Research Project


Taking on an apprentice is a significant but rewarding investment for a business. Losing an apprentice is difficult for all involved. With retention rates of around 50 percent in the automotive industry, there is significant room for improvement. It is well known that a breakdown in communication between apprentices and supervisors is the major contributing factor to apprentice non-completions.


This research project aimed to find the areas of concern in communication between supervisors and apprentices, and develop strategies to address these.

The research determined two main factors contributing to poor communication among supervisors which result in non-completions of apprentices:

• The long-held assumptions and perceptions about the way things are in the industry• The entrenched belief that the current generation of young people are different from previous generations.For apprentices, the research determined that poor communication is largely attributed to:

• A reduced ability to focus and sustain attention due to constant distraction, with mobile phones being the main distraction• An insufficient level of maturity in their understanding of work and life or behaving as an adult in the workplace, despite being seen as an adult chronologically (aged over 18). This is compounded by poor face-to-face communication skills due to different methods of communication and the influence of technology.

What the project involved

Research included face to face interviews and responses to an online survey involving apprentices, employers, trainers, pre-apprentices and other automotive industry stakeholders. This found the main areas where communication between apprentices and supervisors is problematic.
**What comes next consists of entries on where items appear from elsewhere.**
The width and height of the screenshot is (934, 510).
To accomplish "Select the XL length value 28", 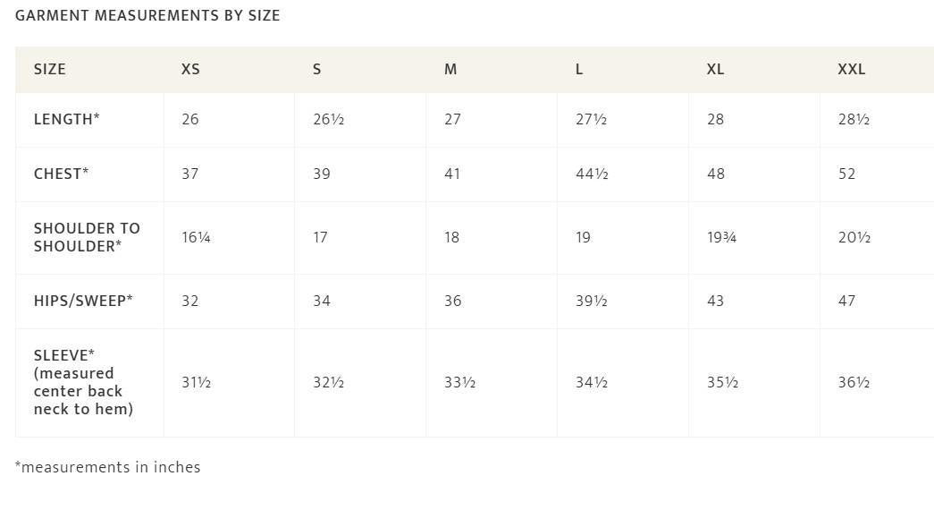I will [715, 119].
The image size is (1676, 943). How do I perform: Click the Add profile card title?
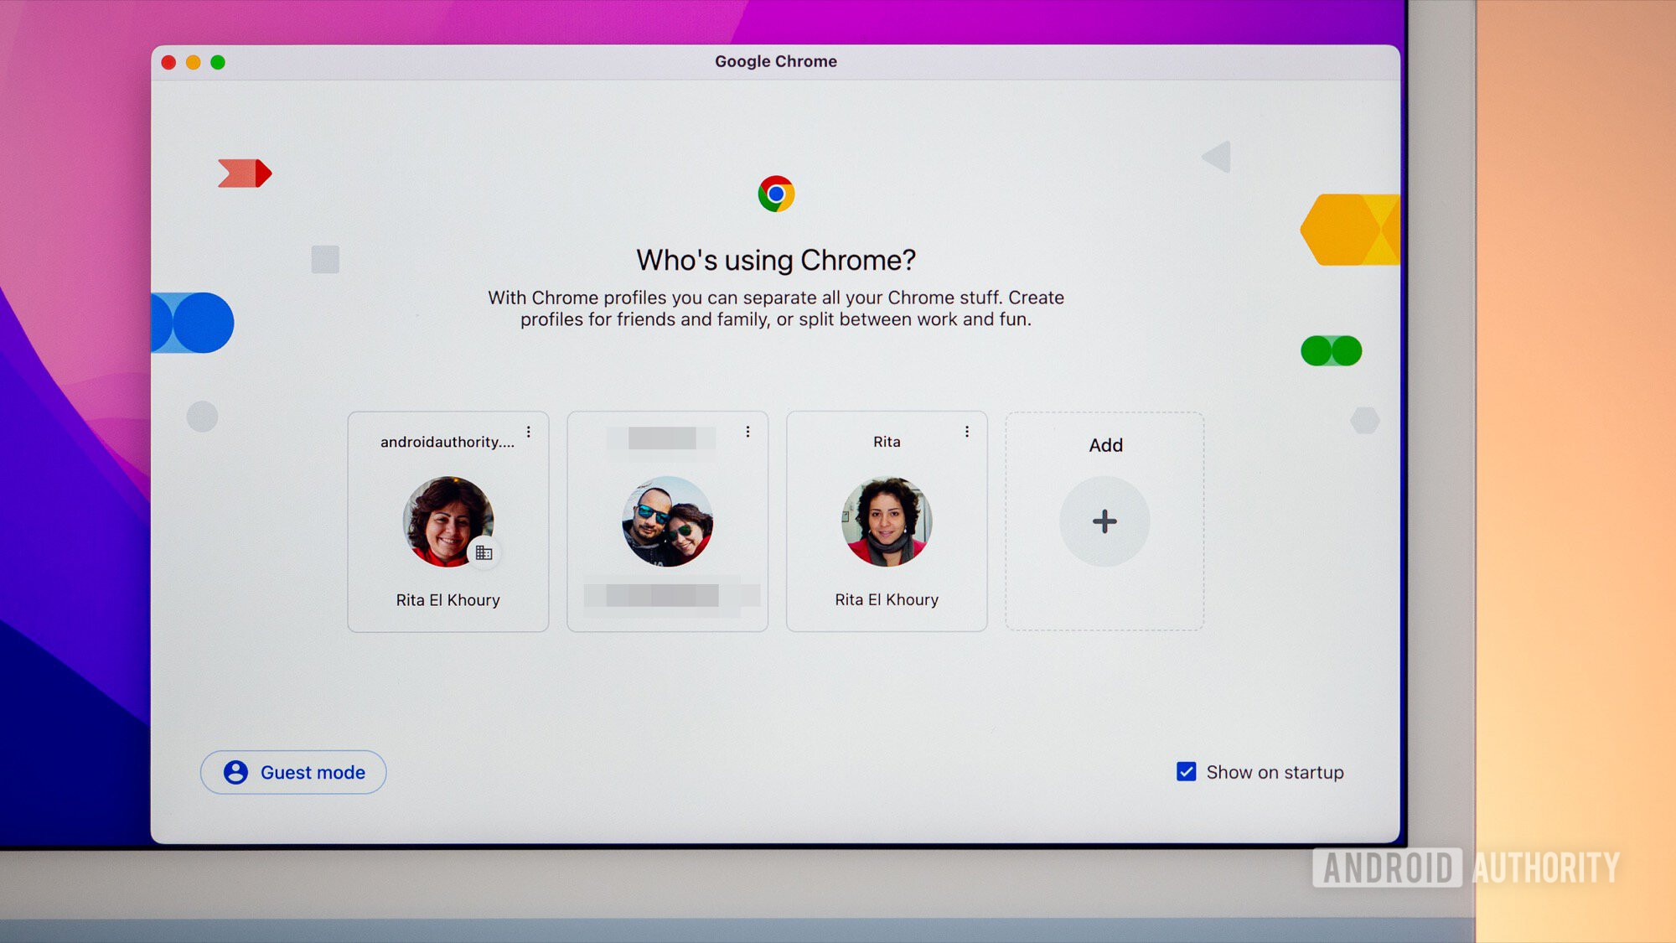pyautogui.click(x=1105, y=445)
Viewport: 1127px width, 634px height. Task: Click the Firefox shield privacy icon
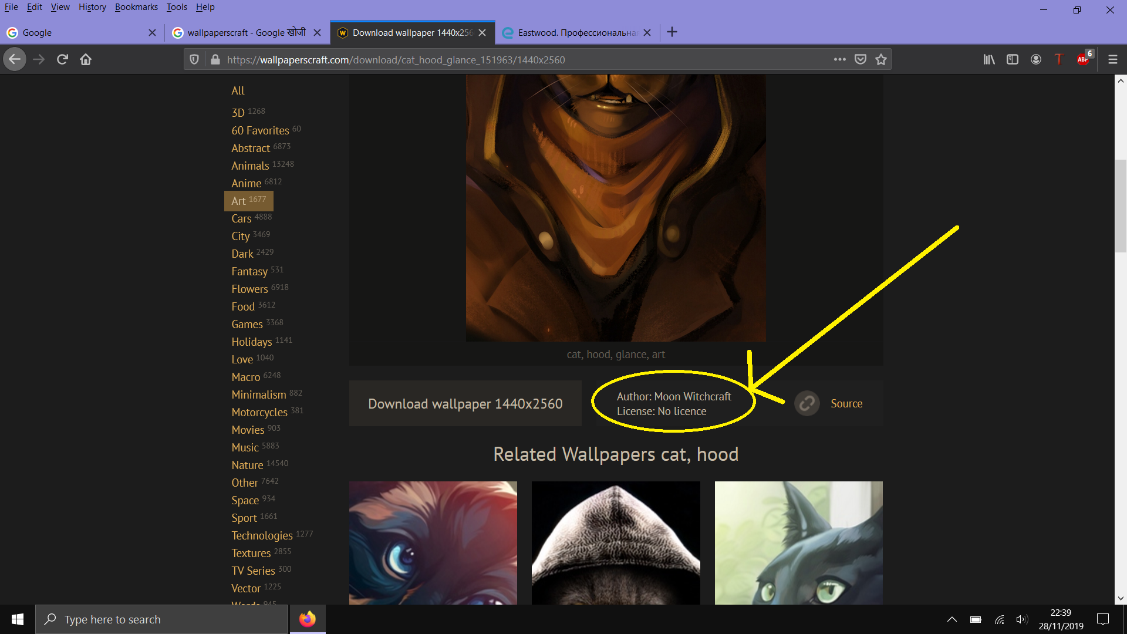tap(194, 60)
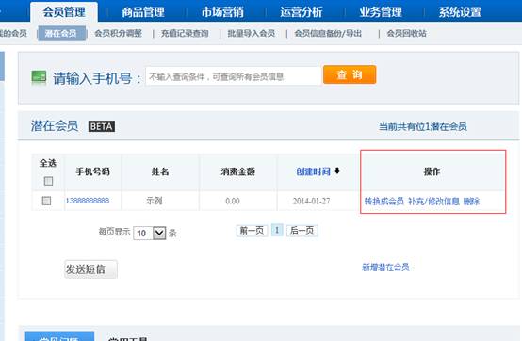The height and width of the screenshot is (341, 522).
Task: Click the 后一页 next page button
Action: click(x=302, y=231)
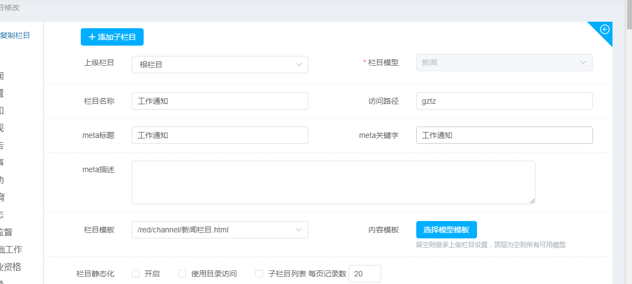
Task: Enable the 开启 static page checkbox
Action: (x=136, y=274)
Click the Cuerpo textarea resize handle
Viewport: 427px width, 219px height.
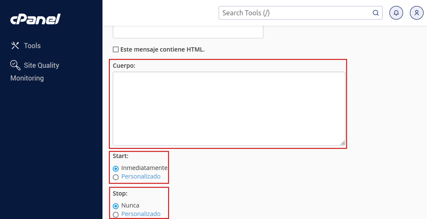(x=342, y=143)
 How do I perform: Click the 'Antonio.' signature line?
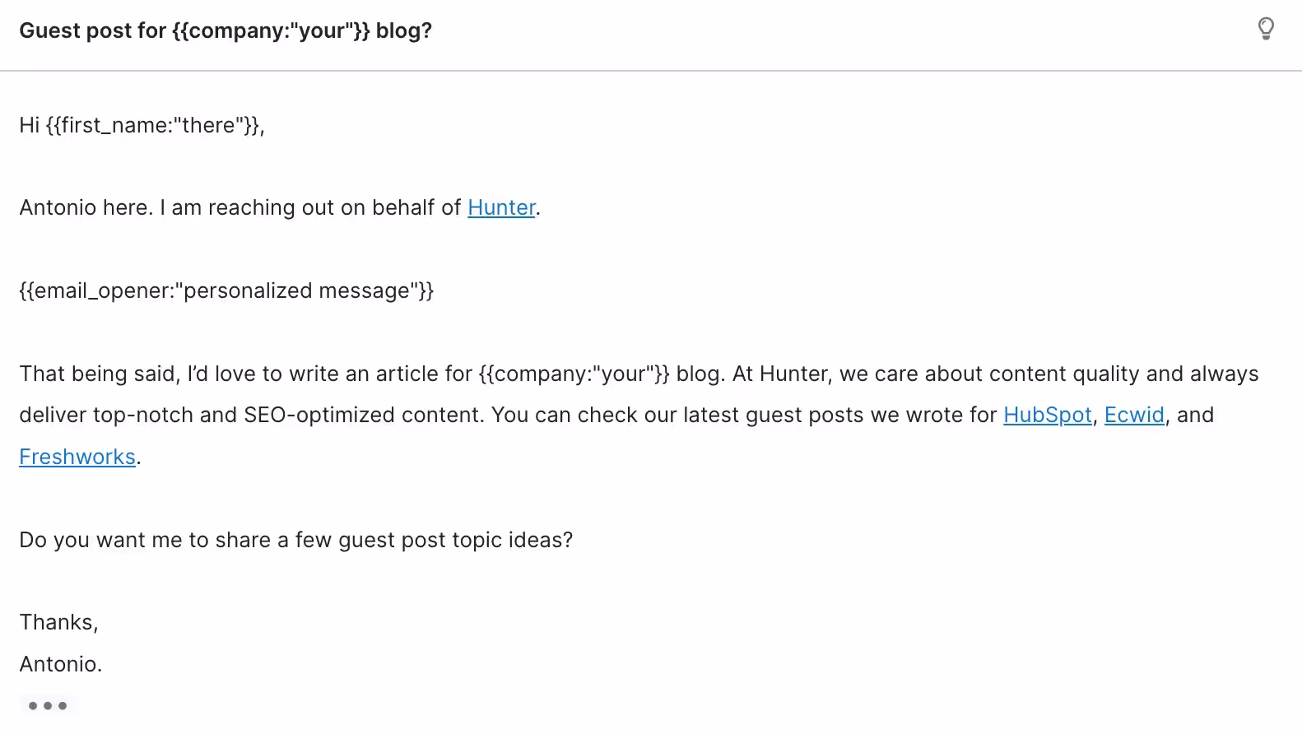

From the 74 interviews and 320 survey responses six areas of communication breakdown were identified. VACC developed six short scenario videos which showed strategies to improve communications in workshops. These role plays had a clear message for both supervisors and apprentices.

The videos were initially made available for viewing via unlisted YouTube links. In addition, 20 VACC field supervisors and mentors visited over 200 business across a two-month period to discuss the videos, and assist supervisors and apprentices in understanding and implementing the messages from each one.

In addition, four case studies were filmed, showing two large and two small automotive businesses who demonstrate best practice in their mentoring of apprentices. These studies provide ideas to viewers of how they might improve communications in their business.

Mentors and field supervisors sought feedback from the businesses in subsequent visits to see what had changed. Feedback was tracked over a three-month period with VACC members being invited to view the scenario videos and complete a short survey over three occasions – a baseline survey, then Wave 2 and 3 – to measure the campaign’s success.


The campaign was a resounding success with a demonstrated improvement of 7 to 13 per cent across the six problematic communication areas. The most significant was an improvement in ‘understanding and communicating the need for flexibility within the workplace. Furthermore, feedback demonstrated a 13 per cent improvement in ‘communicating the need to understand business requirements and the ability to negotiate a fair and equitable trade off when things come up.’


Comments from the industry

“I will be showing all our employees. Our operations manager needs to be more levelled when delivering these messages so I asked him to take note of how the message is delivered.”

“The video highlighted the importance of explaining why we do / don’t do certain things in order to make staff understand, rather than just telling.”

“I will be showing all our employees the videos. All the messages have value for all employees.”

“Introducing short clips as part of the induction might help apprentices to learn how we do things.”

“It gave me a few new ways of approaching things.”